Turisti in attesa di imbarcarsi su una nave turistica per il tour nel Parco nazonale Krka, nell’entroterra di Sebenico. Foto: Dusko Jaramaz/PIXSELL
“La stagione turistica è migliore di quella dello scorso anno”. Andrej Plenković apre la seduta del governo con dati che, nelle sue parole, confermano un’estate positiva per la Croazia, nonostante le incognite legate all’inflazione, alla crisi energetica e alla guerra in Medio Oriente.
Nei primi sette mesi dell’anno il Paese ha registrato 12,4 milioni di arrivi e 59,1 milioni di pernottamenti. Rispetto alla scorsa stagione, che aveva segnato un record, si tratta di un aumento dell’1 per cento sia negli arrivi sia nei pernottamenti.
“Possiamo dire che questa stagione turistica ha soddisfatto le aspettative ed è leggermente migliore di quella dell’anno scorso”, ha affermato il premier, riferendo i dati illustrati dal ministro del Turismo Tonči Glavina, durante una riunione ristretta del governo.
Più turisti e maggiori entrate
Secondo Plenković, il segnale positivo non arriva soltanto dai dati sulle presenze. Anche l’andamento delle entrate fiscali indicherebbe una stagione migliore rispetto al 2025.
Nella stessa direzione, ha aggiunto il premier, vanno i dati sull’aumento del traffico sulle autostrade e negli aeroporti, così come quelli relativi al traffico marittimo.
Un bilancio provvisorio che il governo legge dunque con ottimismo, anche se per avere un quadro definitivo bisognerà attendere i dati dell’intera stagione estiva. Per ora, tuttavia, il turismo croato sembra aver mantenuto il passo dello scorso anno, riuscendo persino a migliorarlo.
Inflazione in calo da quattro mesi
Plenković ha poi affrontato uno dei temi più delicati per l’economia croata: l’inflazione. A luglio si è attestata al 3,6 per cento e, secondo il premier, il dato conferma un trend di rallentamento che prosegue ormai da quattro mesi.
Il governo spera che questa tendenza possa continuare, ma sullo scenario economico pesano le tensioni internazionali. In particolare, ha sottolineato Plenković, la crisi e la guerra in Medio Oriente stanno avendo conseguenze dirette sui mercati energetici.

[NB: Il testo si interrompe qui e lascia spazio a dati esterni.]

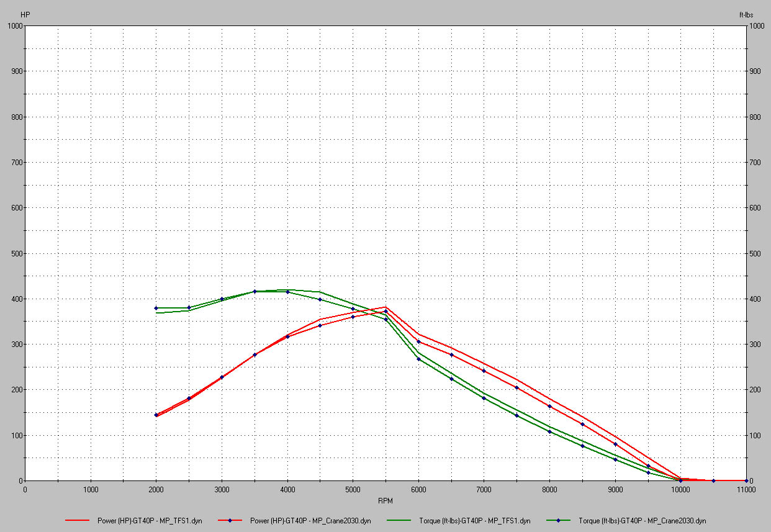
Task: Click green marker swatch for Torque MP_Crane2030 legend
Action: (558, 521)
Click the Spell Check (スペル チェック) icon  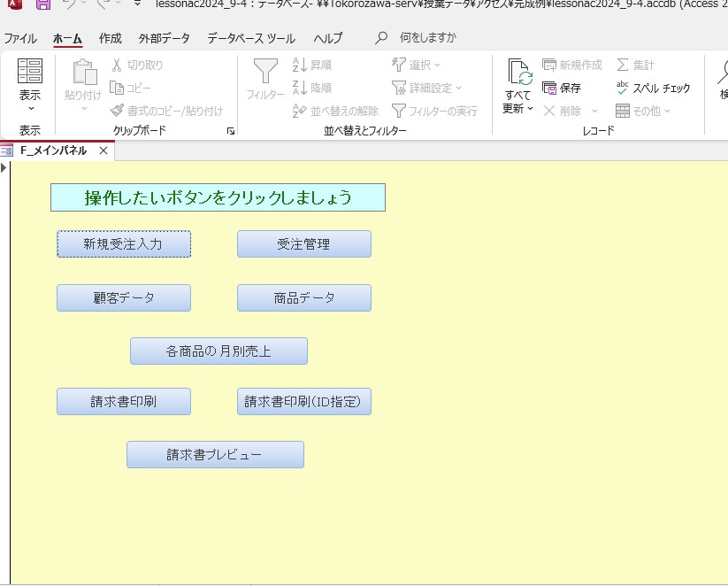click(x=623, y=88)
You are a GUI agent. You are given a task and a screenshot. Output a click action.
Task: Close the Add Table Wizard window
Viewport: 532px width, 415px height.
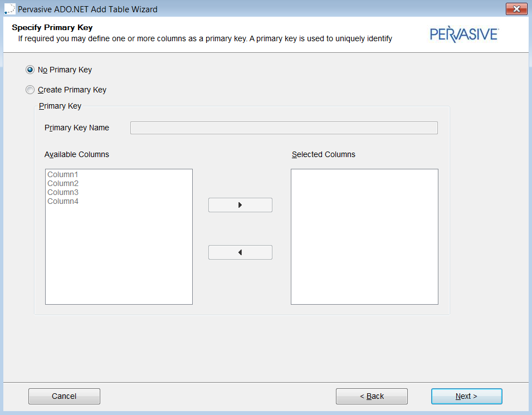[516, 9]
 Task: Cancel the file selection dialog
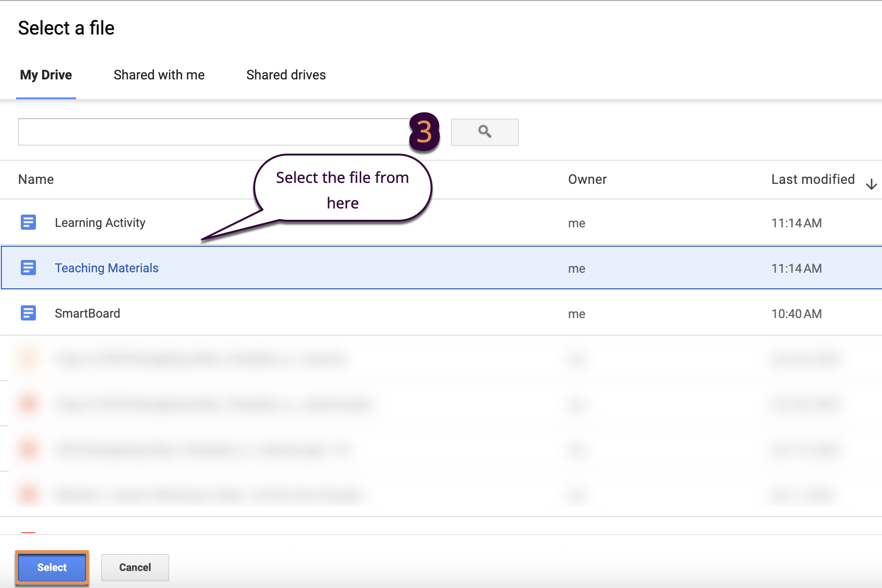coord(135,567)
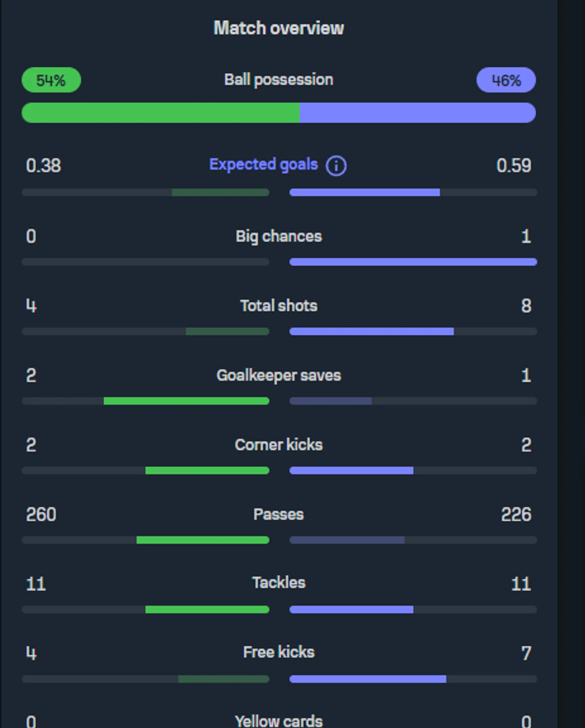Click the purple Big chances bar
585x728 pixels.
click(x=413, y=262)
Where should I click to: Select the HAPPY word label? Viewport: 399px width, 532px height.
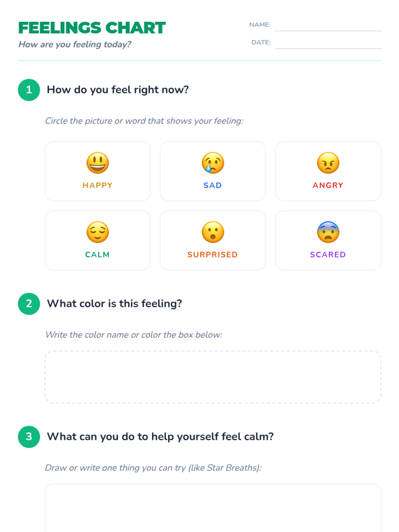click(x=97, y=185)
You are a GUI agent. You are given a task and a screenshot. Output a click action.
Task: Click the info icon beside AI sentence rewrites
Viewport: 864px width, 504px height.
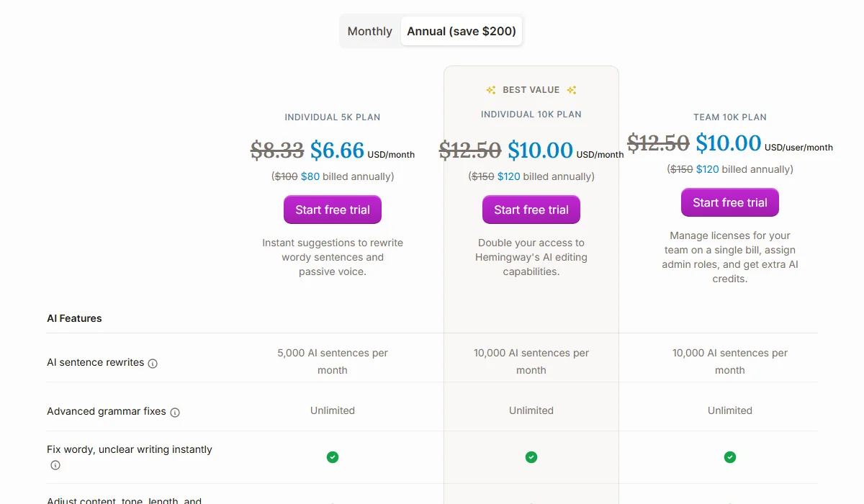(152, 364)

I prezzi delle fonti energetiche, e soprattutto del diesel, sono aumentati sulle borse internazionali. Un effetto che, ha ricordato il premier, si riflette anche sulle decisioni con cui il governo interviene sui prezzi dei carburanti.
“La crisi e la guerra in Medio Oriente, insieme alle difficoltà legate al transito attraverso lo Stretto di Hormuz, continuano a rappresentare il principale problema per l’economia mondiale sul fronte energetico”, ha detto.

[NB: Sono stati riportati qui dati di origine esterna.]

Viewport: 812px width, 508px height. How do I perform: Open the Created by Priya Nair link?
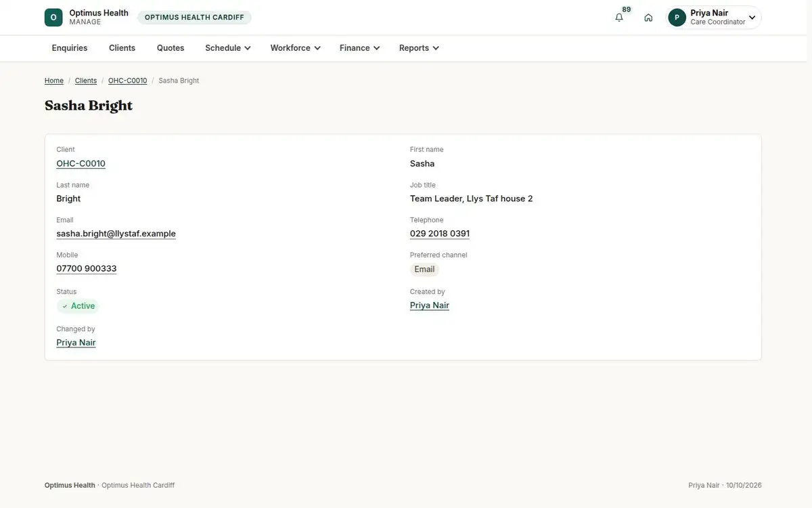pyautogui.click(x=430, y=305)
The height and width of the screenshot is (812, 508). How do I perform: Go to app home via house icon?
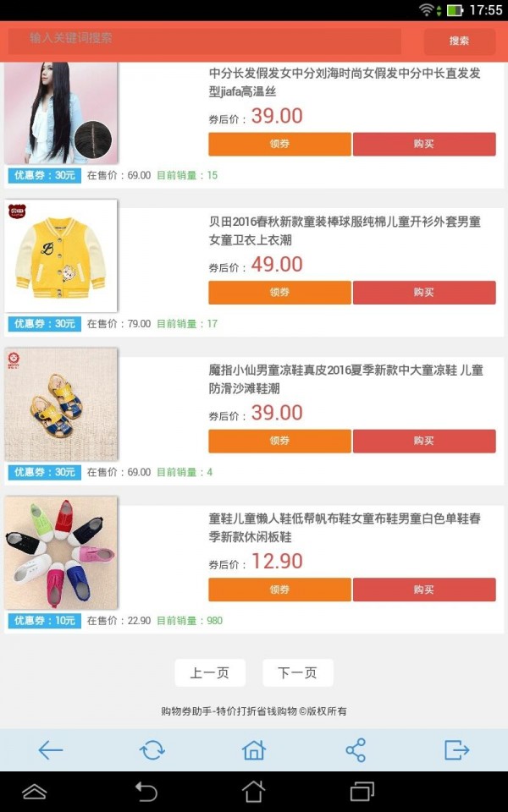[x=253, y=749]
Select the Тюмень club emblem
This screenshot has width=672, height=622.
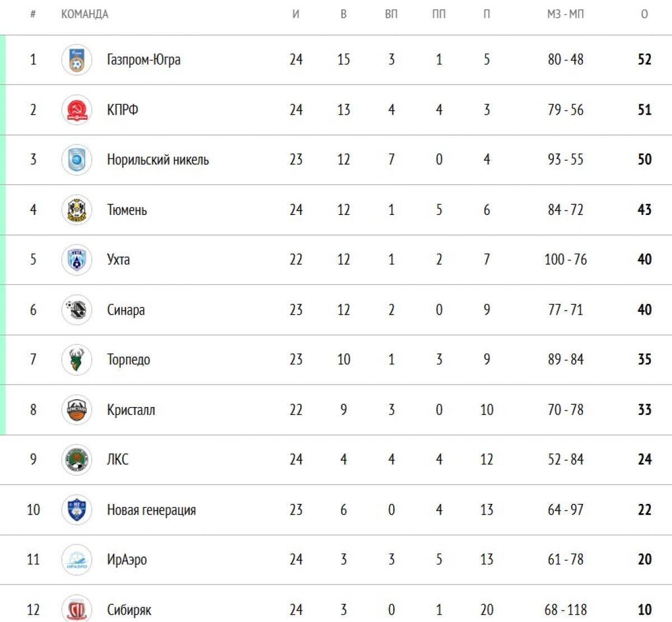pyautogui.click(x=77, y=210)
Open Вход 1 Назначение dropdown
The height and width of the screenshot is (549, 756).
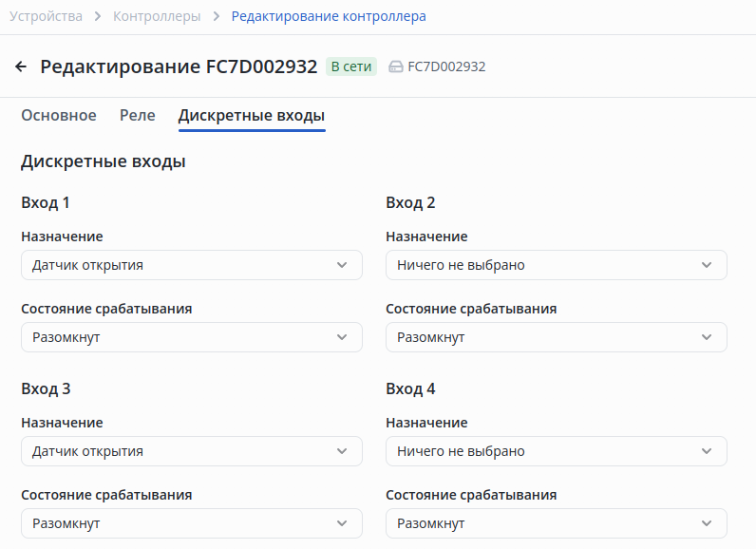[x=191, y=265]
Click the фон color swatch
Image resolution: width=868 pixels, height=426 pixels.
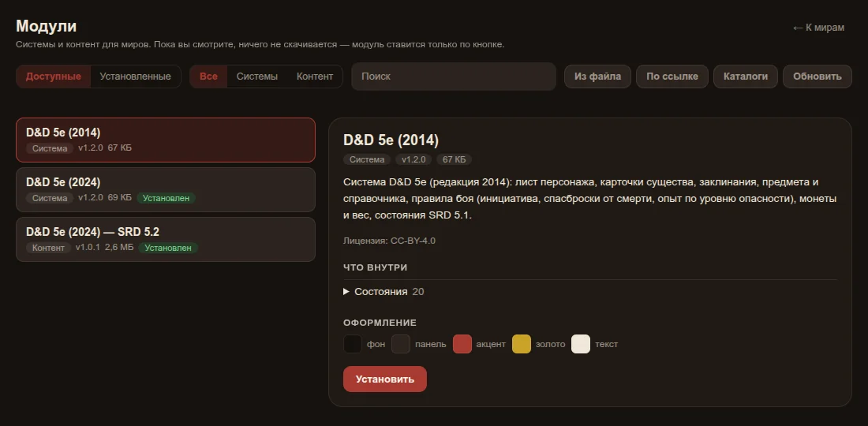[353, 344]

Carburanti, continuerà la regolazione
Da qui la decisione di proseguire con gli interventi sui prezzi. Il governo continuerà a decidere, ora con cadenza settimanale, le misure per contenere il costo dei carburanti e del gas.
L’obiettivo è limitare le conseguenze dell’aumento delle quotazioni internazionali sui prezzi alla pompa e, più in generale, sulle famiglie e sulle imprese. Una politica di intervento che, nelle intenzioni dell’esecutivo, dovrà proseguire finché la situazione sui mercati energetici resterà condizionata dalla crisi in Medio Oriente.
Venti milioni di euro per Almissa (Omiš)
Nel corso della stessa seduta, il governo ha inoltre approvato lo stanziamento di 20 milioni di euro dalle riserve di bilancio per contribuire ad attenuare e sanare le conseguenze del devastante incendio che la scorsa settimana ha colpito Almissa (Omiš), in Dalmazia.
Le risorse saranno destinate agli interventi necessari per affrontare i danni provocati dal rogo e avviare la fase di ripristino nelle aree colpite.
Una decisione che arriva dopo giorni di emergenza e mentre prosegue la conta dei danni provocati dall’incendio, che ha lasciato dietro di sé abitazioni, veicoli e altre strutture distrutte o danneggiate.